When hospitals and doctors implement electronic health records, it's said, the return on investment accrues mostly to health insurers. So why not make these insurers help pay for the technology?

The proposal to soak the rich insurers, as it were, comes from a healthcare think tank called the Commonwealth Fund. In a recent report titled "Bending the Curve: Options for Achieving Savings and Improving Value in U.S. Health Spending,"

the organization suggests that the federal government could create a healthcare IT war chest by levying a 1-percent tax on premiums paid to health insurers. The feds could up the ante by dedicating the equivalent of 1 percent of Medicare outlays to promote this technology as well, according to the proposal.

The money, to be divided between the states and the health IT office of HHS, would be doled out to struggling regional health information organizations as well as small practices in the market for new computer systems.
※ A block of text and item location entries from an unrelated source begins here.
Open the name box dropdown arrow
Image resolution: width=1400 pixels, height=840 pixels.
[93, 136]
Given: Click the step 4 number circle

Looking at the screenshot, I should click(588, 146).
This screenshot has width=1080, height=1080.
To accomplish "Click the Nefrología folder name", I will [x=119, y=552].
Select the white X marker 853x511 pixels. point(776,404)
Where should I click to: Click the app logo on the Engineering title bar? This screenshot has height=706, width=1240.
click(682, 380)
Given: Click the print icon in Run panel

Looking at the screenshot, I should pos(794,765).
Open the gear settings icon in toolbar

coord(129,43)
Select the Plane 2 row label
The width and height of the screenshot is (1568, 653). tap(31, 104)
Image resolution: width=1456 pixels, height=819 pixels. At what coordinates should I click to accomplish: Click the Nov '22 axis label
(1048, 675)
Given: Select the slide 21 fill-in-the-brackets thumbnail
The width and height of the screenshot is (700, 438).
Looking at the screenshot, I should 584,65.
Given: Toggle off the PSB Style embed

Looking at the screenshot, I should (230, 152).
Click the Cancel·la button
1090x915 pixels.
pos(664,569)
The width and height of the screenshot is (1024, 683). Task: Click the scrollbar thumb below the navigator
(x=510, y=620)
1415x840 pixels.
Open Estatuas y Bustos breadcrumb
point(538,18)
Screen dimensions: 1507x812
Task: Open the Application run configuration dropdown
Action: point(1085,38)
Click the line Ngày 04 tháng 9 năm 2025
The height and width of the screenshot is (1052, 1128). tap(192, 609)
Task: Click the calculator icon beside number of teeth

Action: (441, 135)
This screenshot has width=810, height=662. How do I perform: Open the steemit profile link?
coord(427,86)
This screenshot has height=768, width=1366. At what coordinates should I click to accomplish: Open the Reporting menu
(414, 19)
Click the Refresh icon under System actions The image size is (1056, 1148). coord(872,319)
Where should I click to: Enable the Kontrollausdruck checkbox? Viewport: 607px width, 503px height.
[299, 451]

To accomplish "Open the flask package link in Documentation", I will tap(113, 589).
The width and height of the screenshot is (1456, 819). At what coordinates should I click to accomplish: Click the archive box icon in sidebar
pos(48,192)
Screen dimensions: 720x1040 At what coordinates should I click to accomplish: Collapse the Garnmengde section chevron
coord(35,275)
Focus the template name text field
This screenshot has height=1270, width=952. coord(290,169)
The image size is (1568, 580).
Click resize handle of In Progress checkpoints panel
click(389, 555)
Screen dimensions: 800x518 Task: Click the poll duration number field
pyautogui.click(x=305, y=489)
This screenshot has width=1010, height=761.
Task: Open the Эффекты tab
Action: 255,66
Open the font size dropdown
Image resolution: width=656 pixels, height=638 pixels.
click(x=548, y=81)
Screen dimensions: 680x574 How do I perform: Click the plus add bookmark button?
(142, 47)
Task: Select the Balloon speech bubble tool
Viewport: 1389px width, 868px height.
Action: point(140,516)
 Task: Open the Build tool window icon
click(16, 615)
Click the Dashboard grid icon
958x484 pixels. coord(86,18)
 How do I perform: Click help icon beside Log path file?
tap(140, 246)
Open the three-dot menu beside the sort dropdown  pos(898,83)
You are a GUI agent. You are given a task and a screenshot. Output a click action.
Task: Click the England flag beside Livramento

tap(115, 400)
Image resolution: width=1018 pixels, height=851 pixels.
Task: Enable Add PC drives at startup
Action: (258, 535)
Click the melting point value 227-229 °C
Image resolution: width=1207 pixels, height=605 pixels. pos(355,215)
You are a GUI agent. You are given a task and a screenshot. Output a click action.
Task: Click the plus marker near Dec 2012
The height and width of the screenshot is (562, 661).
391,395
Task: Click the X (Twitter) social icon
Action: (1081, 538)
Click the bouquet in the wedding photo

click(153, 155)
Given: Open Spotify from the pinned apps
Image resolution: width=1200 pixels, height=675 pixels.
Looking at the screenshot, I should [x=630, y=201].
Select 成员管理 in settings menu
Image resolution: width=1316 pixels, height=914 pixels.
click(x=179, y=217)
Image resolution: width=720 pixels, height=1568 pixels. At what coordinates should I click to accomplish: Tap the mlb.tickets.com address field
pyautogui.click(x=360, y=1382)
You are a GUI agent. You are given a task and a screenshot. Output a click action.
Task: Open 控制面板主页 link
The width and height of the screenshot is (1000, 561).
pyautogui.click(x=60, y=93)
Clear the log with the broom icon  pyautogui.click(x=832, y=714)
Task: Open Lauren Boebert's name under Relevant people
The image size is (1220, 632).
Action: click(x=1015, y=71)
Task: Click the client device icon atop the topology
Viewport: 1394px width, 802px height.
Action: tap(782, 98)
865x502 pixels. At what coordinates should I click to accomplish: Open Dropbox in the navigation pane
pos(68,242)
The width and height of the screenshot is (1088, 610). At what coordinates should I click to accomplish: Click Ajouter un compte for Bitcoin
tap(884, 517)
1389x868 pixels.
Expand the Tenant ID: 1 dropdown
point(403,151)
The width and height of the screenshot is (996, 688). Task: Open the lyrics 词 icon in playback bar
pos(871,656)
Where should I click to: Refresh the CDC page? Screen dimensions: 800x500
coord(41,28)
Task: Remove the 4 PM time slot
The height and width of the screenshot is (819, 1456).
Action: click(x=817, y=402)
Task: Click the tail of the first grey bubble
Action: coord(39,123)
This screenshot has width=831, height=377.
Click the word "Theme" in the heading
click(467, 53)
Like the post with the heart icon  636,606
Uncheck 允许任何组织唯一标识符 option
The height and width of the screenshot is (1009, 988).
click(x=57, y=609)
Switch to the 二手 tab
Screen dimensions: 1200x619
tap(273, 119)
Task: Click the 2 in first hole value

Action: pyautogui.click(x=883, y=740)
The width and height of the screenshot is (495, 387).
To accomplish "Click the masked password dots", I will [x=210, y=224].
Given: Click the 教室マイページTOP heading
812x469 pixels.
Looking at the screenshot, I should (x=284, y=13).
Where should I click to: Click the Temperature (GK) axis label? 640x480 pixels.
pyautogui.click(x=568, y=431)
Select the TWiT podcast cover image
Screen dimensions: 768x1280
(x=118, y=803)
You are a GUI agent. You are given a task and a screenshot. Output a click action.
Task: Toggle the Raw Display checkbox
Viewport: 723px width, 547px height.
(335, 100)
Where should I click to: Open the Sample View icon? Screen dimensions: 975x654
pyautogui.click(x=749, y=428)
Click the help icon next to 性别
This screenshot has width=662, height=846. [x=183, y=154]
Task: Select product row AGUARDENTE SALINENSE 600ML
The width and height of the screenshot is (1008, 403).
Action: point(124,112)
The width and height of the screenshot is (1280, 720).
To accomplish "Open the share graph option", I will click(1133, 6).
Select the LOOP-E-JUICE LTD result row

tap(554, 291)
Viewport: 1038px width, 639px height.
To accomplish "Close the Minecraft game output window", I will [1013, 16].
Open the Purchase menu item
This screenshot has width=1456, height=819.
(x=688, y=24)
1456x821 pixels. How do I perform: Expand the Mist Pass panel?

Of course, such assistance would only be fair. After all, the Commonwealth Fund recommended in November that all doctors should be required to use EHRs and participate in RHIOs within five years.

The group's most recent report acknowledges that insurers—not providers—stand the most to gain economically whenever healthcare IT is implemented. They would eventually recoup what they pay out in IT taxes—and then some—as computerization reduces medical errors, streamlines testing and drug utilization, improves care coordination, and yields better health outcomes.

The report notes that government funding of RHIOs is desirable because "free market mechanisms" are unlikely to promote their growth. Such networks, it states, represent a public good "and therefore have difficulty identifying a business case for their operation without external support."